Roger Scruton (1944-2020)

John Hill
13. January 2020
Roger Scruton (Photo via rogerscruton.com)

Scruton's death was announced yesterday on his personal website with a brief statement:

"It is with great sadness that we announce the death of Sir Roger Scruton, FBA, FRSL. Beloved husband of Sophie, adored father to Sam and Lucy and treasured brother of Elizabeth and Andrea, he died peacefully on Sunday 12th January. He was born on 27th February 1944 and had been fighting cancer for the last 6 months. His family are hugely proud of him and of all his achievements."

Those achievements include more than fifty books on philosophy, music, architecture, and other subjects. The Aesthetics of Architecture, first published in 1979 and still in print, follows the conservative stance that was nurtured as a response to the 1968 student protests in Paris. The book critiques functionalist and rationalist theories of design; in turn it promotes "a return to first principles in contemporary architectural theory," per the book's publisher. Contending, furthermore, that "aesthetic understanding is inseparable from a sense of detail and style," Scruton's book argues for "the appropriate, the expressive, the beautiful, and the proportionate" in architectural design.

Various editions of Scruton's The Aesthetics of Architecture, first published in 1979.

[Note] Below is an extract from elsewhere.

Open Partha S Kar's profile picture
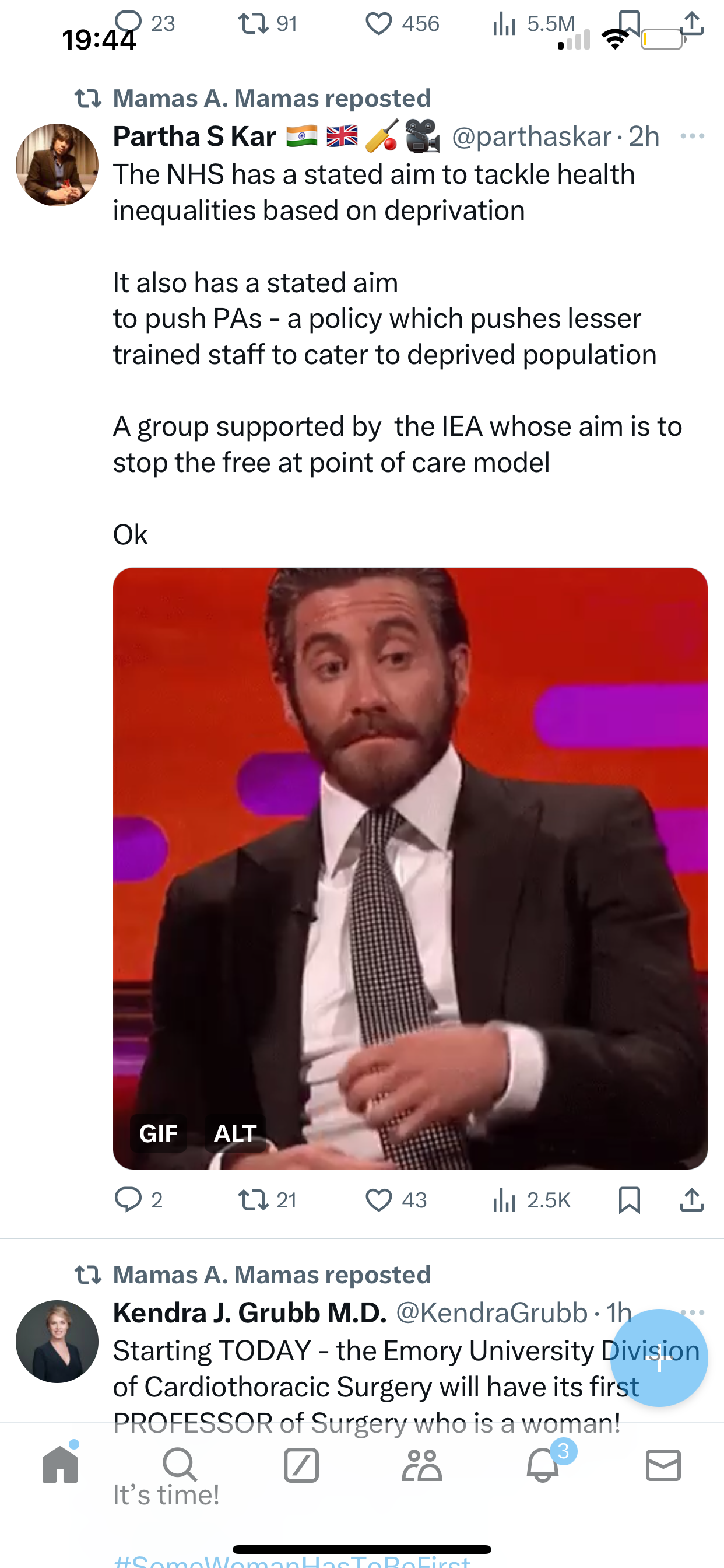Viewport: 724px width, 1568px height. coord(57,165)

Scruton's hardline stance on architectural beauty led him to be appointed in late 2018 to the UK's Building Better, Building Beautiful Commission, an advisory body aimed at raising the design quality of new homes and neighborhoods. The appointment was a controversial one due to Scruton's dislike of much modern and contemporary architecture. 

He was dismissed in April 2019 over remarks he had made years earlier on immigration and homosexuality, but in July 2019 he was reinstated as co-chair after it was revealed how those comments were taken out of context. This public redemption coincides with his cancer diagnosis and the Commission's interim report, "Creating space for beauty." A final report, what may have been Scruton's last contribution before his death, was due at the end of 2019.